The ultimate failure of Walinsky's solution is mandated by the paradoxical
effect of force on the forceful. Those who rely on its deterrent effect
do so because they believe that a sufficiency of force can terrify the resistant.
When the resisters are not terrified, the answer is to increase the terror.
When that fails to work, the forceful are themselves terrified.
Fear casts out rationality and compassion, and makes justice an unaffordable
luxury. But the only secure foundation of order is justice. The most profound
threat to public order in this country is the waning of our traditional
compassion for the oppressed.
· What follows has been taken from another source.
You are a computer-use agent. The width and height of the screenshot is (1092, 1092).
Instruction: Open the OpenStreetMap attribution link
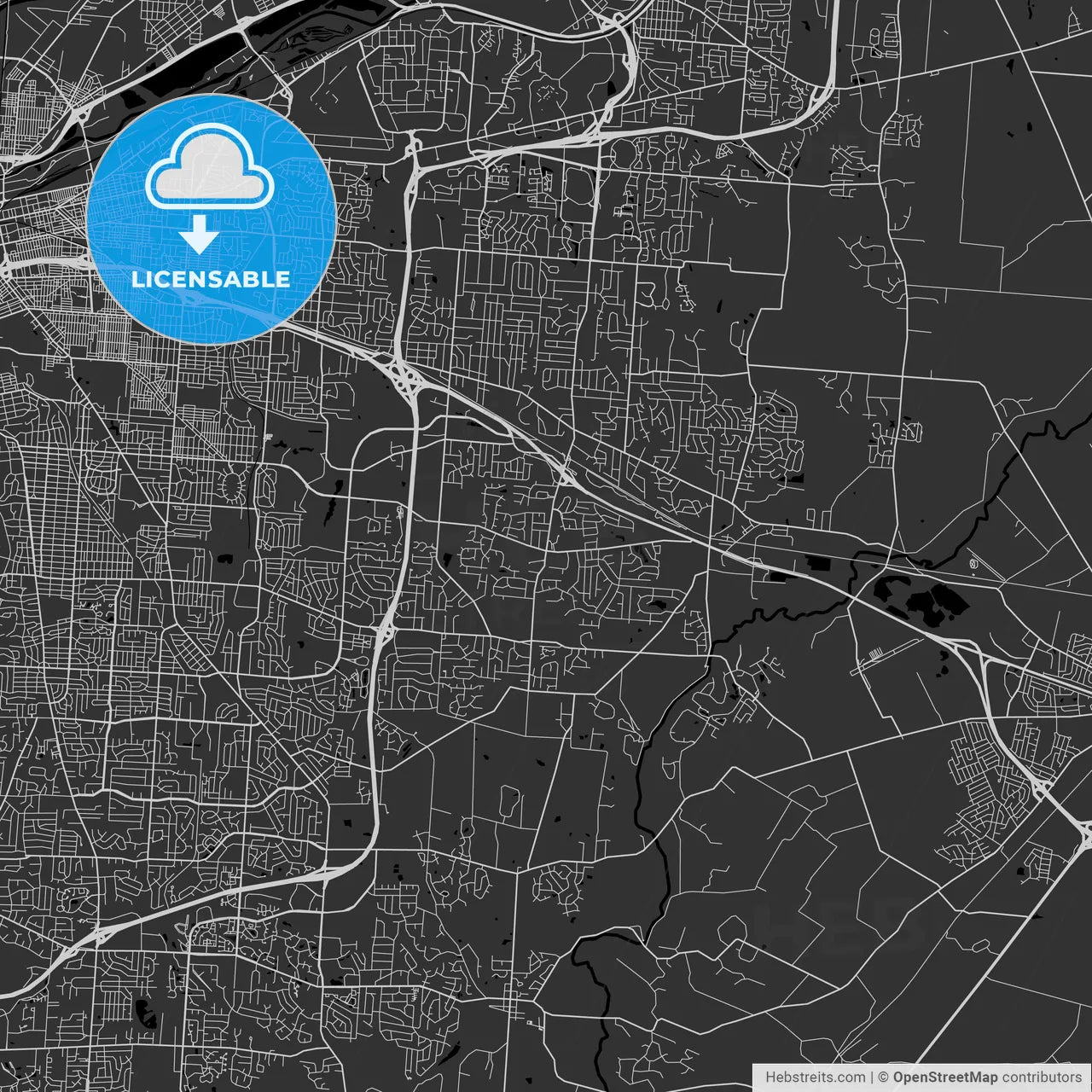tap(944, 1077)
As fear displaces compassion, we fall back
on the most suicidal of defenses: the police state.
Some Alternatives to Walinsky
·After World War II we rescued a devastated Europe (including West
Germany) with the Marshall Plan. We need a Marshall Plan for America.
·We need a domestic Peace Corps.
·We require a new G.I. Bill of Rights for all casualties of our lost
War on Poverty. After we train them, let them rebuild the infrastructure
of this country: the roads, the railroads, the schools, the bridges, the
public structures and the homes. Let's finally make this country earthquake-proof,
tornado-proof, flood-proof, drought-proof, famine-proof.
·Walinsky's original Police Cadet Corps provides the germ of the idea.
But why restrict the training and the careers to law enforcement? Why not
the crafts and the professions? The Industrial arts? The Fine Arts? The
sciences? Why not the same educational opportunities we give the children
of the rich? One tragedy of ancient Greece was that the academies celebrated
by Plato were limited to the youth of the well-to-do. How many undiscovered
Socrates are daily taking poison in our central cities? Imagine what might
germinate from that intellectual energy if it were liberated on the imaginations
of our youth.
Or would we rather imprison it in penal colonies in a Fortress America?